## Data in this exercise
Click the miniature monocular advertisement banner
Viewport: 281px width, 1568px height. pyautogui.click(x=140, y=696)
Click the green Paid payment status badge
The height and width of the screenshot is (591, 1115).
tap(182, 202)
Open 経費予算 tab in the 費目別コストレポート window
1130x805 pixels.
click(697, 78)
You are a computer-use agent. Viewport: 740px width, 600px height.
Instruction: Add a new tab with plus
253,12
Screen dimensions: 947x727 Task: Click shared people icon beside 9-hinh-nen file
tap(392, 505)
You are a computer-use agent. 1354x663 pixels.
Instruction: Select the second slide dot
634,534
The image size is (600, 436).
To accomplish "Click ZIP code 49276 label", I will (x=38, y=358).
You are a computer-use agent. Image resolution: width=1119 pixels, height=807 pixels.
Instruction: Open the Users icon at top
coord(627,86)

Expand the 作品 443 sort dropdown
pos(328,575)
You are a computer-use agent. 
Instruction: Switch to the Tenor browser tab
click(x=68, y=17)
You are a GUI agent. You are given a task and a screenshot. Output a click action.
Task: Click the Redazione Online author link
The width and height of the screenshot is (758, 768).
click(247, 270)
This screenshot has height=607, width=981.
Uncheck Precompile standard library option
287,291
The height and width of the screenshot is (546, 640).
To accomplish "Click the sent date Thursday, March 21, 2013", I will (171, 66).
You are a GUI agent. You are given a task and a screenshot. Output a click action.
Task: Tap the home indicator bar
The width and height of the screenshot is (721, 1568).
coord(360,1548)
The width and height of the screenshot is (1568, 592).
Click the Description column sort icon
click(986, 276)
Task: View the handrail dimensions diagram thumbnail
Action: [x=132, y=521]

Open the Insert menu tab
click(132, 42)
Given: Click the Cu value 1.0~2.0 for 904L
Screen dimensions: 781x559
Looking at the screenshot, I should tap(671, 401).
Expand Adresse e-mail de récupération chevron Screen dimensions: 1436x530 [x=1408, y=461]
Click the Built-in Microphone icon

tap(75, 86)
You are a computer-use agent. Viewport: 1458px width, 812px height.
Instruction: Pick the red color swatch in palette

## What this task involves
Recast all of the material above as a Markdown table with the columns Row and Line, one row per line and blank lines left out.

## Exercise output
| Row | Line |
|---|---|
| 1 | Click the miniature monocular advertisement banner |
| 2 | Viewport: 281px width, 1568px height. pyautogui.click(x=140, y=696) |
| 3 | Click the green Paid payment status badge |
| 4 | The height and width of the screenshot is (591, 1115). |
| 5 | tap(182, 202) |
| 6 | Open 経費予算 tab in the 費目別コストレポート window |
| 7 | 1130x805 pixels. |
| 8 | click(697, 78) |
| 9 | You are a computer-use agent. Viewport: 740px width, 600px height. |
| 10 | Instruction: Add a new tab with plus |
| 11 | 253,12 |
| 12 | Screen dimensions: 947x727 Task: Click shared people icon beside 9-hinh-nen file |
| 13 | tap(392, 505) |
| 14 | You are a computer-use agent. 1354x663 pixels. |
| 15 | Instruction: Select the second slide dot |
| 16 | 634,534 |
| 17 | The image size is (600, 436). |
| 18 | To accomplish "Click ZIP code 49276 label", I will (x=38, y=358). |
| 19 | You are a computer-use agent. Image resolution: width=1119 pixels, height=807 pixels. |
| 20 | Instruction: Open the Users icon at top |
| 21 | coord(627,86) |
| 22 | Expand the 作品 443 sort dropdown |
| 23 | pos(328,575) |
| 24 | You are a computer-use agent.  |
| 25 | Instruction: Switch to the Tenor browser tab |
| 26 | click(x=68, y=17) |
| 27 | You are a GUI agent. You are given a task and a screenshot. Output a click action. |
| 28 | Task: Click the Redazione Online author link |
| 29 | The width and height of the screenshot is (758, 768). |
| 30 | click(247, 270) |
| 31 | This screenshot has height=607, width=981. |
| 32 | Uncheck Precompile standard library option |
| 33 | 287,291 |
| 34 | The height and width of the screenshot is (546, 640). |
| 35 | To accomplish "Click the sent date Thursday, March 21, 2013", I will (171, 66). |
| 36 | You are a GUI agent. You are given a task and a screenshot. Output a click action. |
| 37 | Task: Tap the home indicator bar |
| 38 | The width and height of the screenshot is (721, 1568). |
| 39 | coord(360,1548) |
| 40 | The width and height of the screenshot is (1568, 592). |
| 41 | Click the Description column sort icon |
| 42 | click(986, 276) |
| 43 | Task: View the handrail dimensions diagram thumbnail |
| 44 | Action: [x=132, y=521] |
| 45 | Open the Insert menu tab |
| 46 | click(132, 42) |
| 47 | Given: Click the Cu value 1.0~2.0 for 904L |
| 48 | Screen dimensions: 781x559 |
| 49 | Looking at the screenshot, I should tap(671, 401). |
| 50 | Expand Adresse e-mail de récupération chevron Screen dimensions: 1436x530 [x=1408, y=461] |
| 51 | Click the Built-in Microphone icon |
| 52 | tap(75, 86) |
| 53 | You are a computer-use agent. Viewport: 1458px width, 812px height. |
| 54 | Instruction: Pick the red color swatch in palette |